=== Begin Enclosure ===

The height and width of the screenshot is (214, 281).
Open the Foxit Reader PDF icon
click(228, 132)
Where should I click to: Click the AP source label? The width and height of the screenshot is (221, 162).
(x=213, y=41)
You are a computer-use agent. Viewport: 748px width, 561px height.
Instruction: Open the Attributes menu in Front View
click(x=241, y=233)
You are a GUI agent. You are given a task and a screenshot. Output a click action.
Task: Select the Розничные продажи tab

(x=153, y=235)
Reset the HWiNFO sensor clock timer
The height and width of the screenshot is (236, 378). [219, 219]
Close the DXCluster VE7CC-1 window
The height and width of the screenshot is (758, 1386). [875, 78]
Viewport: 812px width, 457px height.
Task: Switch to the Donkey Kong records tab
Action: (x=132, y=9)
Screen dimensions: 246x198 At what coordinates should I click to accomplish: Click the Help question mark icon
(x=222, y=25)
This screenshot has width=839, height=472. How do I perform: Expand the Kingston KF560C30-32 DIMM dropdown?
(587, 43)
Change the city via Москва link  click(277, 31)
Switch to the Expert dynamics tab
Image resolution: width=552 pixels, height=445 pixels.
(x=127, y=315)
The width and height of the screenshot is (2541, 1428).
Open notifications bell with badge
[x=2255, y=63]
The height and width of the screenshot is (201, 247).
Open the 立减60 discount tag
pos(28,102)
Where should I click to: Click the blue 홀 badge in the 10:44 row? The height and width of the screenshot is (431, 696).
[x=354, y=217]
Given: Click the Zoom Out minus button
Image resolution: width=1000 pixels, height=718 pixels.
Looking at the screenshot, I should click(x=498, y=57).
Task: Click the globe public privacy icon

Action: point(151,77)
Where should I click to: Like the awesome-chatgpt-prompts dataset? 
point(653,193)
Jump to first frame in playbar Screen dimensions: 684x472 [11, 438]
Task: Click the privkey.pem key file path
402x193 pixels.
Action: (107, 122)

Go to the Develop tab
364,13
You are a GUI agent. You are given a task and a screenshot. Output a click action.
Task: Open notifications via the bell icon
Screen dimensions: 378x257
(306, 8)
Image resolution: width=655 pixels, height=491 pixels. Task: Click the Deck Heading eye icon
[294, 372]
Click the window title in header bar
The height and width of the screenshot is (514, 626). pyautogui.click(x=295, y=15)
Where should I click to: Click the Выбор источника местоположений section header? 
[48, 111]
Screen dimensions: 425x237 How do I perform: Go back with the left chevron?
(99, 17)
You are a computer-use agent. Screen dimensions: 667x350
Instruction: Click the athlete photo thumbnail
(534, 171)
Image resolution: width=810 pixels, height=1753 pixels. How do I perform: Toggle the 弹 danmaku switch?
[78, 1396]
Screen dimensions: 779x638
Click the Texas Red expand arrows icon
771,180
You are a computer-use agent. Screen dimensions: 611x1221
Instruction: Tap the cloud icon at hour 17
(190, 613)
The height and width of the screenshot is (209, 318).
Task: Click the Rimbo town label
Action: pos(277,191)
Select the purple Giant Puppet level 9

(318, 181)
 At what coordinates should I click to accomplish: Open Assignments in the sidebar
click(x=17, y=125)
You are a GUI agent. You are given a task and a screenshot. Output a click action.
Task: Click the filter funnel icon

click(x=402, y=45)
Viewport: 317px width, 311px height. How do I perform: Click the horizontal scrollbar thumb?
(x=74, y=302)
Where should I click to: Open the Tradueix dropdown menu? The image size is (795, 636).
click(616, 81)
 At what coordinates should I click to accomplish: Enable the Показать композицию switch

=== End Enclosure ===

WHAT TO PRODUCE => Stop at the line containing "You are a computer-use agent. Viewport: 748px". Please print exactly every line before it from the start of the records, plus that line itself, and nothing else.

FINAL ANSWER =>
The height and width of the screenshot is (214, 281).
Open the Foxit Reader PDF icon
click(228, 132)
Where should I click to: Click the AP source label? The width and height of the screenshot is (221, 162).
(x=213, y=41)
You are a computer-use agent. Viewport: 748px width, 561px height.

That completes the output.